Pixel coordinate grounding data:
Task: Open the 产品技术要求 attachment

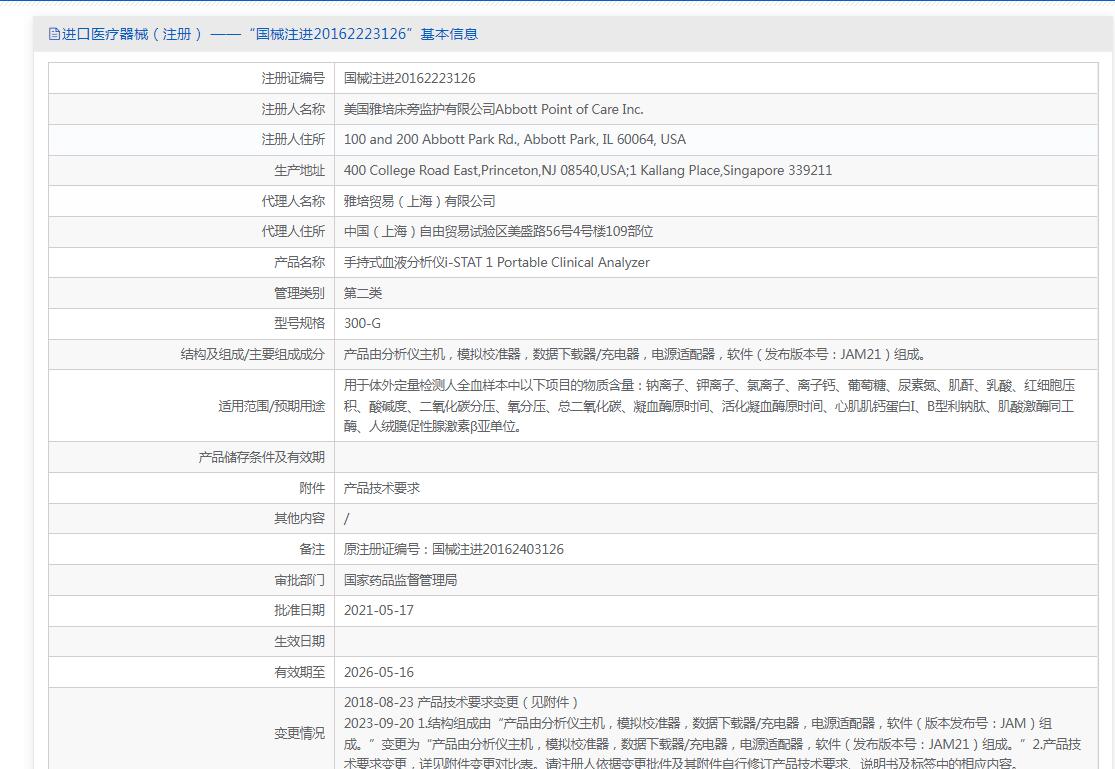Action: tap(382, 488)
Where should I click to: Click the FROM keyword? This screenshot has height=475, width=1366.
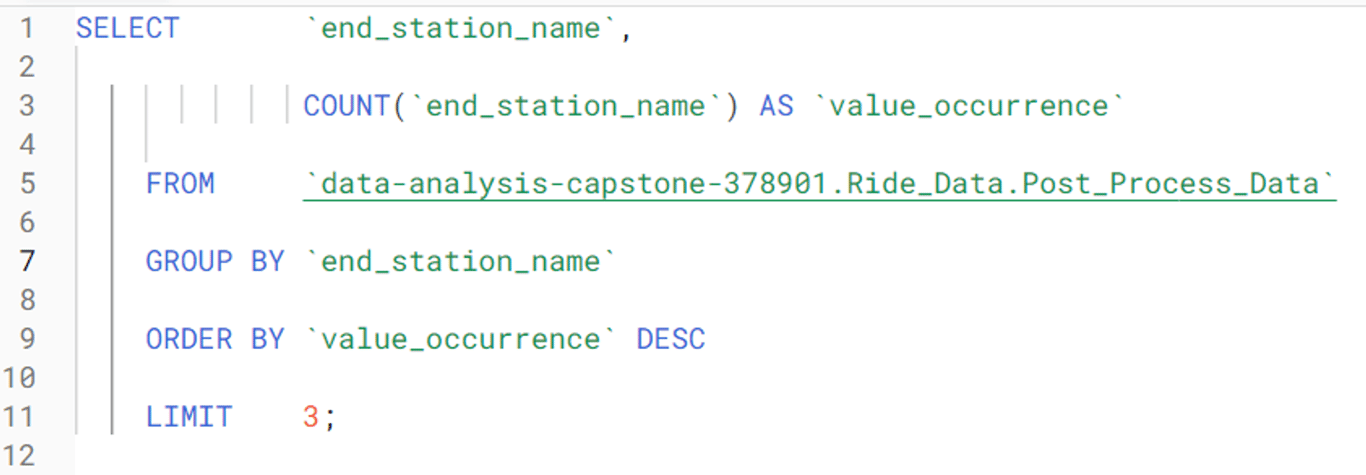coord(180,184)

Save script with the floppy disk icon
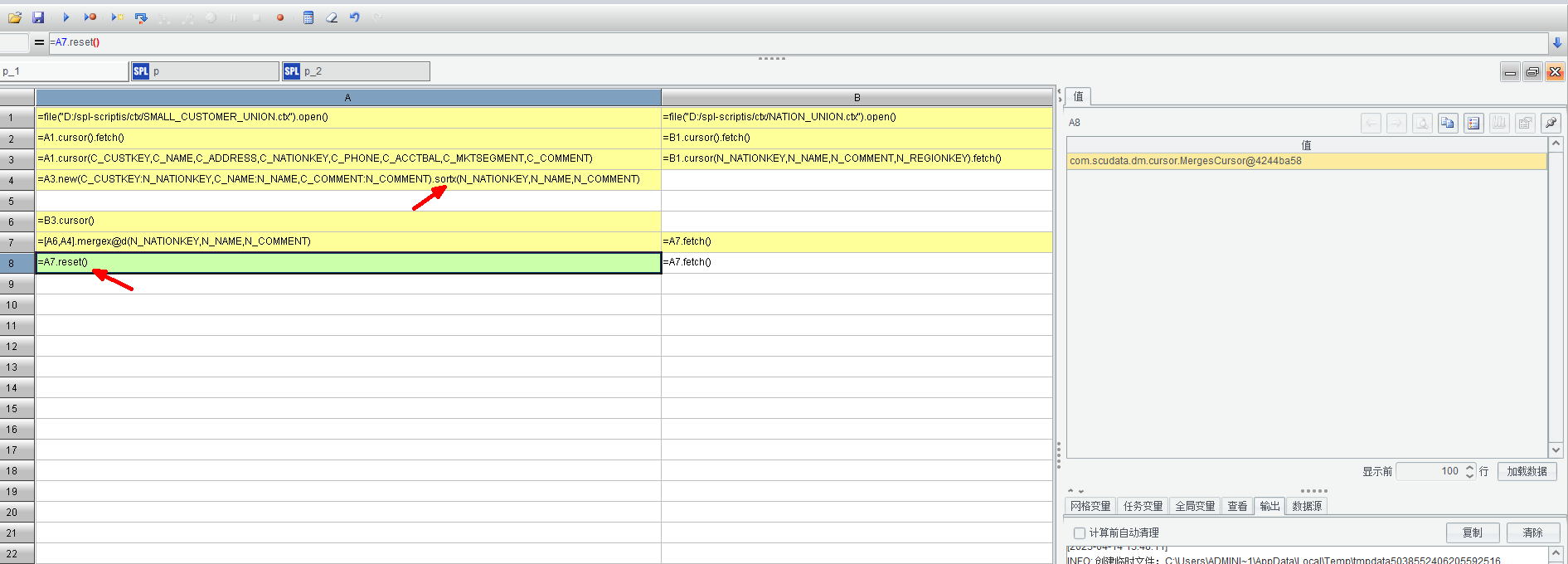[38, 17]
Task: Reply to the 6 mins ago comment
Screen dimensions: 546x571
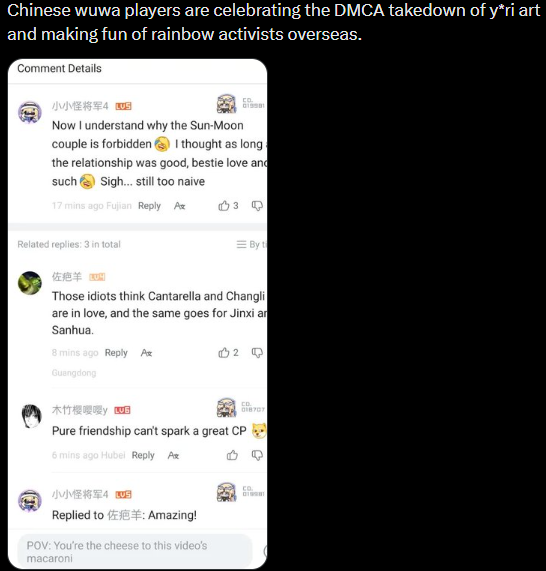Action: (x=143, y=455)
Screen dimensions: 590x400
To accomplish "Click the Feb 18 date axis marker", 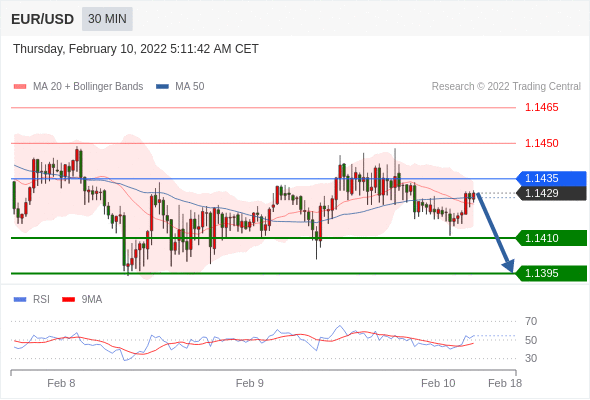I will point(505,383).
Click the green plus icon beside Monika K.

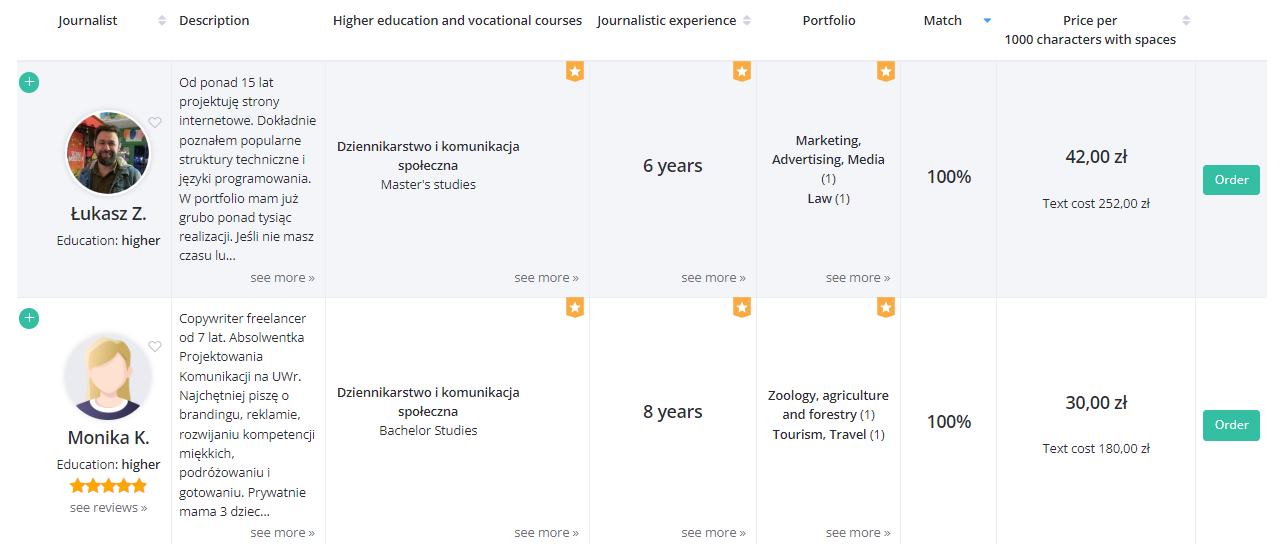point(29,318)
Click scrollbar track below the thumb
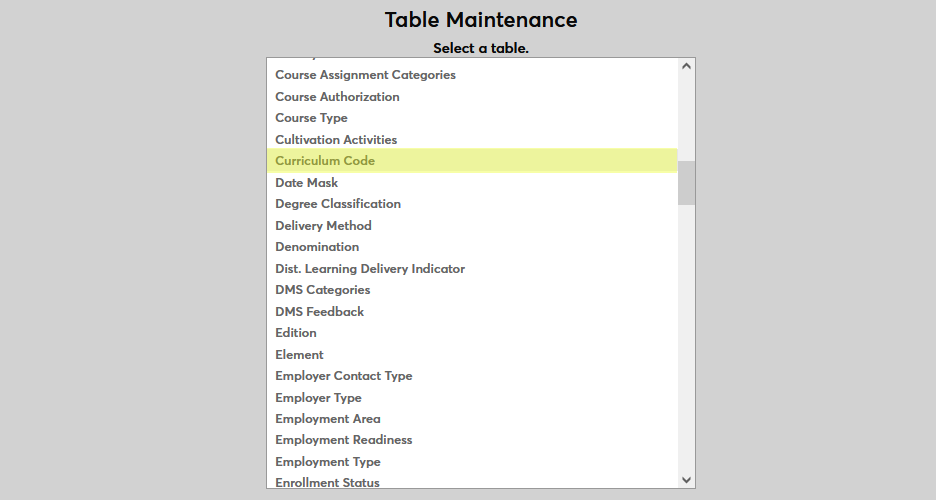 click(x=686, y=340)
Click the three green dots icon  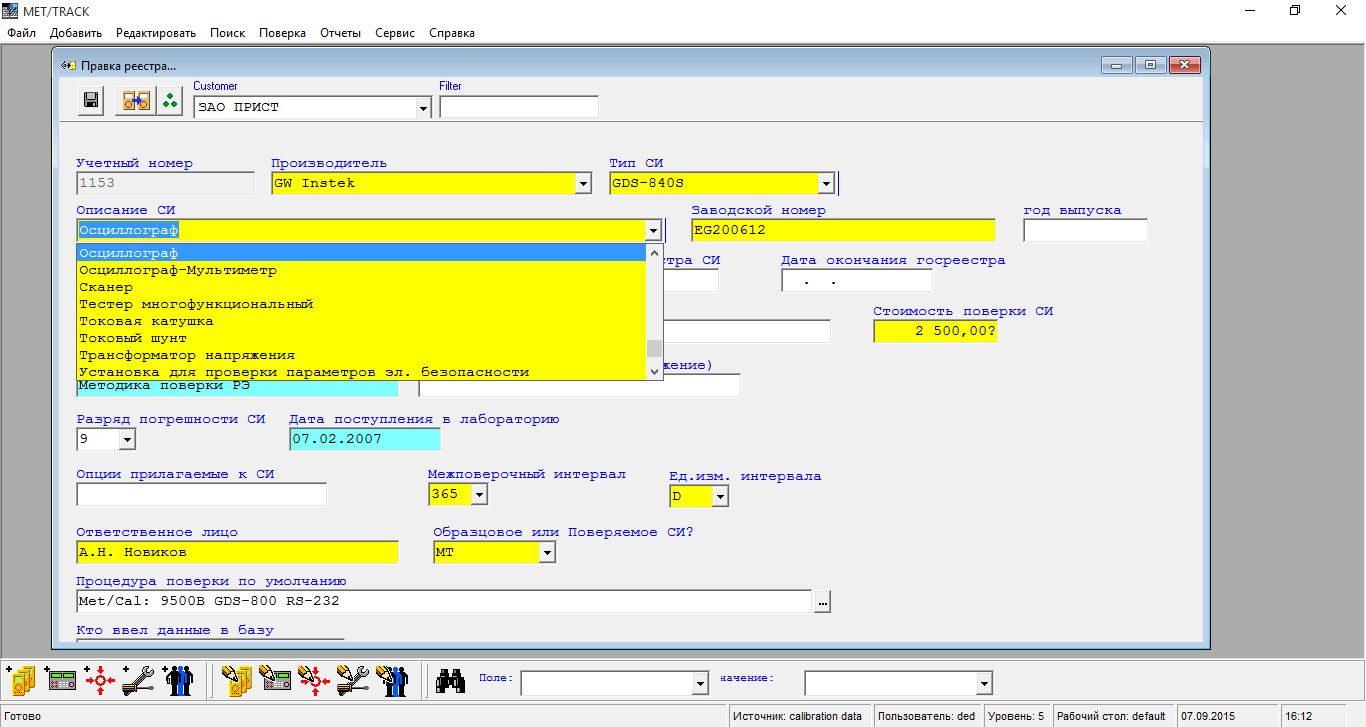click(x=169, y=100)
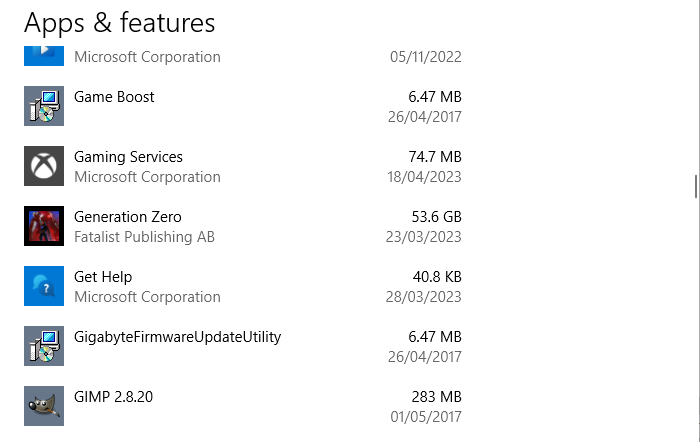Click the Fatalist Publishing AB publisher text
The width and height of the screenshot is (700, 442).
(x=144, y=237)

What you need to do: Would you restate, exactly and with no pictures, the lines of the entries above from the one containing "Where should I" through the one containing "Screen dimensions: 590x400"?

Task result:
Where should I click to: Click the FROM keyword? This screenshot has height=475, width=1366.
coord(180,184)

Save script with the floppy disk icon
[38, 17]
Task: Reply to the 6 mins ago comment
Screen dimensions: 546x571
Action: (x=143, y=455)
Screen dimensions: 590x400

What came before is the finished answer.